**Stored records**
-- Opening Marker --

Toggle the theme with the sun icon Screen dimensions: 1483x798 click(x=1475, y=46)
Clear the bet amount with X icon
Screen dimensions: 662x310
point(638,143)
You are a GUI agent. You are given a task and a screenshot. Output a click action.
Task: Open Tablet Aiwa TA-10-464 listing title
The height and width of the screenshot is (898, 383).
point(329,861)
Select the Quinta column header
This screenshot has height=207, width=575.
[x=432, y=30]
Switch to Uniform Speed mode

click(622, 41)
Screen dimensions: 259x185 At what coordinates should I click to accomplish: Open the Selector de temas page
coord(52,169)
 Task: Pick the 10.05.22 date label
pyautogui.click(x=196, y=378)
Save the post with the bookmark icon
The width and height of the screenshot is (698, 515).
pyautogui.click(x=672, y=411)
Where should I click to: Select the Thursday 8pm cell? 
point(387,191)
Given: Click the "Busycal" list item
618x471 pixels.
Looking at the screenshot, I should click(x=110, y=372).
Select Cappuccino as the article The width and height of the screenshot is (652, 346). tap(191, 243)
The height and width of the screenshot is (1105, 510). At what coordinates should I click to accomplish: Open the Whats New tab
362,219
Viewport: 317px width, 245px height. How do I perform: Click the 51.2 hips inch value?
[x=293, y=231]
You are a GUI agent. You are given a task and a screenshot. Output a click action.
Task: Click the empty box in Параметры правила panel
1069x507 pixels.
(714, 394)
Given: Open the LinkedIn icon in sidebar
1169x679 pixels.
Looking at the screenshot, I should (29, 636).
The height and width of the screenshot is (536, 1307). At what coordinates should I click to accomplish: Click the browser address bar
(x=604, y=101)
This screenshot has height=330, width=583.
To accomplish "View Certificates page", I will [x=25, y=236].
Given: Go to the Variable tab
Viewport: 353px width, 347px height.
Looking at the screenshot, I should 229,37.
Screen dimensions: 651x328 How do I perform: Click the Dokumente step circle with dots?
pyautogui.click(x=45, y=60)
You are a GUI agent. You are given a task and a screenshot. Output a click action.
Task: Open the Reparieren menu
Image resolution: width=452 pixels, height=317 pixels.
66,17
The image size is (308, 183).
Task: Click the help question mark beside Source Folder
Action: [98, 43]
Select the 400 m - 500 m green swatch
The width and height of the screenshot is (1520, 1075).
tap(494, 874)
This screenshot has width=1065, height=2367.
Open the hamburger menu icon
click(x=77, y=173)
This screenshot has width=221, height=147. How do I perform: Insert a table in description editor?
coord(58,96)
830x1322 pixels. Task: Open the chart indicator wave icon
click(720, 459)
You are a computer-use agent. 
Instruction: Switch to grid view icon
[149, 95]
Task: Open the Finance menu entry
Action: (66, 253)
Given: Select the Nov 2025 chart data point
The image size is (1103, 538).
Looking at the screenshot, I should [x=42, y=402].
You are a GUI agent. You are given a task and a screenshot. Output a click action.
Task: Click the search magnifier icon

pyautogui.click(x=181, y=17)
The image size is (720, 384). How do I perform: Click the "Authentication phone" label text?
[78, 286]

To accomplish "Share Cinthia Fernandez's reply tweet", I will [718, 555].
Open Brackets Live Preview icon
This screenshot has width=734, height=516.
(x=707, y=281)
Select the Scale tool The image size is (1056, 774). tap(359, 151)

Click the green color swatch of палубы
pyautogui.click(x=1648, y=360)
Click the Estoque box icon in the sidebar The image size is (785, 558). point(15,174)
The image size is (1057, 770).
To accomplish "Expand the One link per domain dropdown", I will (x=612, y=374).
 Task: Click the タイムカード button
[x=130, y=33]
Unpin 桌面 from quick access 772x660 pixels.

-- Closing Marker --

**Task**
Please write out each entry shown above exactly as given.

**Response to this task**
Toggle the theme with the sun icon Screen dimensions: 1483x798 click(x=1475, y=46)
Clear the bet amount with X icon
Screen dimensions: 662x310
point(638,143)
You are a GUI agent. You are given a task and a screenshot. Output a click action.
Task: Open Tablet Aiwa TA-10-464 listing title
The height and width of the screenshot is (898, 383).
point(329,861)
Select the Quinta column header
This screenshot has height=207, width=575.
[x=432, y=30]
Switch to Uniform Speed mode

click(622, 41)
Screen dimensions: 259x185 At what coordinates should I click to accomplish: Open the Selector de temas page
coord(52,169)
 Task: Pick the 10.05.22 date label
pyautogui.click(x=196, y=378)
Save the post with the bookmark icon
The width and height of the screenshot is (698, 515).
pyautogui.click(x=672, y=411)
Where should I click to: Select the Thursday 8pm cell? 
point(387,191)
Given: Click the "Busycal" list item
618x471 pixels.
Looking at the screenshot, I should click(x=110, y=372).
Select Cappuccino as the article The width and height of the screenshot is (652, 346). tap(191, 243)
The height and width of the screenshot is (1105, 510). At what coordinates should I click to accomplish: Open the Whats New tab
362,219
Viewport: 317px width, 245px height. How do I perform: Click the 51.2 hips inch value?
[x=293, y=231]
You are a GUI agent. You are given a task and a screenshot. Output a click action.
Task: Click the empty box in Параметры правила panel
1069x507 pixels.
(714, 394)
Given: Open the LinkedIn icon in sidebar
1169x679 pixels.
Looking at the screenshot, I should (29, 636).
The height and width of the screenshot is (536, 1307). At what coordinates should I click to accomplish: Click the browser address bar
(x=604, y=101)
This screenshot has height=330, width=583.
To accomplish "View Certificates page", I will [x=25, y=236].
Given: Go to the Variable tab
Viewport: 353px width, 347px height.
Looking at the screenshot, I should 229,37.
Screen dimensions: 651x328 How do I perform: Click the Dokumente step circle with dots?
pyautogui.click(x=45, y=60)
You are a GUI agent. You are given a task and a screenshot. Output a click action.
Task: Open the Reparieren menu
Image resolution: width=452 pixels, height=317 pixels.
66,17
The image size is (308, 183).
Task: Click the help question mark beside Source Folder
Action: [98, 43]
Select the 400 m - 500 m green swatch
The width and height of the screenshot is (1520, 1075).
tap(494, 874)
This screenshot has width=1065, height=2367.
Open the hamburger menu icon
click(x=77, y=173)
This screenshot has width=221, height=147. How do I perform: Insert a table in description editor?
coord(58,96)
830x1322 pixels. Task: Open the chart indicator wave icon
click(720, 459)
You are a computer-use agent. 
Instruction: Switch to grid view icon
[149, 95]
Task: Open the Finance menu entry
Action: (66, 253)
Given: Select the Nov 2025 chart data point
The image size is (1103, 538).
Looking at the screenshot, I should [x=42, y=402].
You are a GUI agent. You are given a task and a screenshot. Output a click action.
Task: Click the search magnifier icon

pyautogui.click(x=181, y=17)
The image size is (720, 384). How do I perform: Click the "Authentication phone" label text?
[78, 286]

To accomplish "Share Cinthia Fernandez's reply tweet", I will [718, 555].
Open Brackets Live Preview icon
This screenshot has width=734, height=516.
(x=707, y=281)
Select the Scale tool The image size is (1056, 774). tap(359, 151)

Click the green color swatch of палубы
pyautogui.click(x=1648, y=360)
Click the Estoque box icon in the sidebar The image size is (785, 558). point(15,174)
The image size is (1057, 770).
To accomplish "Expand the One link per domain dropdown", I will (x=612, y=374).
 Task: Click the タイムカード button
[x=130, y=33]
Unpin 桌面 from quick access 772x660 pixels.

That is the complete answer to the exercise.